The Cook County jury trial of Murray Hooper, now 67, was held before Judge Thomas J. Maloney, who was convicted in 1993 of taking bribes to fix cases.
Hooper was a killer for the Royal Family street gang, a now-vanished group that formed in Stateville prison in the early 1970s and was thought to be responsible for more than 30 murders, including that of a woman who hired them to kill her husband but was herself slain after her spouse offered more money. Hooper is on death row in Arizona for two Phoenix murders.
Monday’s ruling by the 7th U.S. Circuit Court of Appeals had nothing to do with Hooper’s guilt or innocence. He and two others were convicted of the 1980 murders of three drug dealers whose bodies were found in a car parked several blocks from what was then Chicago police headquarters.
The federal appeals court addressed only the procedure by which Hooper, who is black, was convicted. It found that the Illinois Supreme Court made “at least four errors” in affirming Maloney’s opinion that prosecutors properly removed potential jurors who were black.
Cook County prosecutors struck every potential black juror — seven from a pool of 63, according to the appellate ruling. Two were removed for cause, while prosecutors used peremptory challenges to remove the remaining five possible jurors who were black.
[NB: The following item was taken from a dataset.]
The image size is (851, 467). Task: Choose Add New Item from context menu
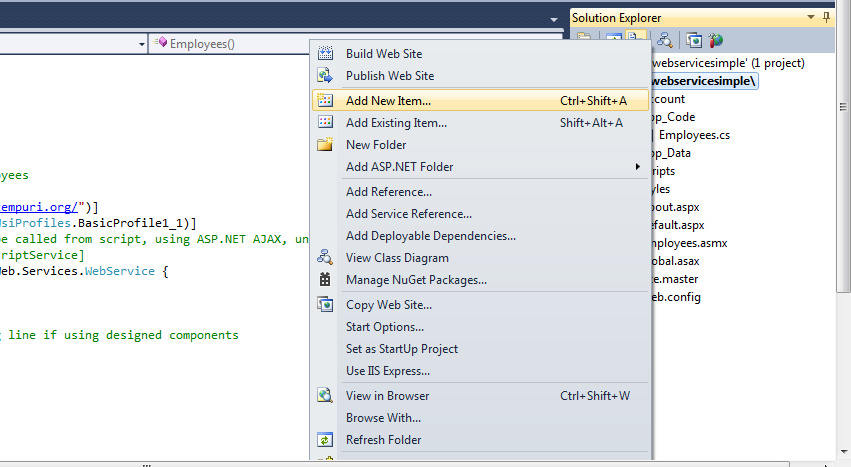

Six Asian or white jurors also were struck.
Among the errors made by the Supreme Court, the appeals court found, was finding that a claim for racial discrimination could be undermined by the race of the participants in the case.
“The Supreme Court of Illinois seems to have thought that using race in jury selection is tolerable as long as the defendant, victims and witnesses all are of the same race,” Chief Judge Frank Easterbrook wrote for the unanimous panel. “That’s a serious legal blunder.”
The appeals court emphasized that its opinion did not establish that prosecutors had removed jurors for racial reasons, only that a hearing on Hooper’s claims was warranted.
Prosecutors can opt for a hearing on the jury selection claims or could offer Hooper another trial, though the federal appeals court noted that both would be difficult now that 30 years have passed.
The Illinois attorney general’s office, which handled the federal appeal, is reviewing the ruling, spokeswoman Maura Possley said.